Chapter 4 is Tuazon’s other paper, “Evolving Security Architectures in Asia: Cooperation or Competition? Implications on the ASEAN.” The paper deals on the current security objectives and undertones of the U.S., Japan, and China in Asia with far-reaching implications on the Philippines and other ASEAN countries. Although written in November 2015 predating Donald Trump’s repudiation of the Trans-Pacific Partnership (TPP), the Philippine government’s decision to join the Asian Infrastructure Investment Bank (AIIB), and the July 2016 award issued by the Permanent Court of Arbitration (PCA) concerning the maritime rifts in the South China Sea (SCS), “Evolving Security Architectures in Asia” provides a valuable contextual tapestry on the historical, economic, and geopolitical roots of current security concerns in Southeast Asia and the emerging roles of the U.S., Japan, and China in this area.


The study’s publication has been made possible in cooperation with the Integrated Development Studies Institute (IDSI).

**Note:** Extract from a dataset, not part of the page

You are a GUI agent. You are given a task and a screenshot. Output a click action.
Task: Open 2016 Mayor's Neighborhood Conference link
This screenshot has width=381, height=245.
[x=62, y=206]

Copies of the book are available from CenPEG (email: cenpeg.info@gmail.com CC info@cenpeg.org) as well Solidaridad Bookshop (Padre Faura St., Manila), and other outlets.


Excerpts from the book:

In addressing the SCS dispute, the ASEAN and China may consider some broad policy guidelines distilled from the ongoing negotiations and related policy debates. Ideally, the problem should be approached via a multilateral framework consistent with ASEAN norms and policy-making procedures. However, a bilateral approach to addressing the problem is not necessarily inconsistent with the long term goal of a multilateral solution. Temario C. Rivera, The ASEAN, China and the United States: Challenges to Regional Order In China, although the field of complex foreign policy has involved a dynamic and omnidirectional interaction ultimately all CPC organs, government agencies and PLA departments as well as think tanks, universities, state-owned enterprises (SOEs), media organizations, and China’s 700 million netizens – have to defer to the CPC leadership. Bobby M. Tuazon, Duterte’s “Pivot to China”: Independent Foreign Policy?

The unity of enlightened leaders, diplomats, legislators, academics, the military establishment, business sector, and other sectors, in support of initiatives to enforce 1987 Constitution, is essential for the emergence of an independent foreign and security policy as a powerful instrument of an independent people. Roland G. Simbulan, Philippine-U.S. Security Relations and the West Philippine Sea.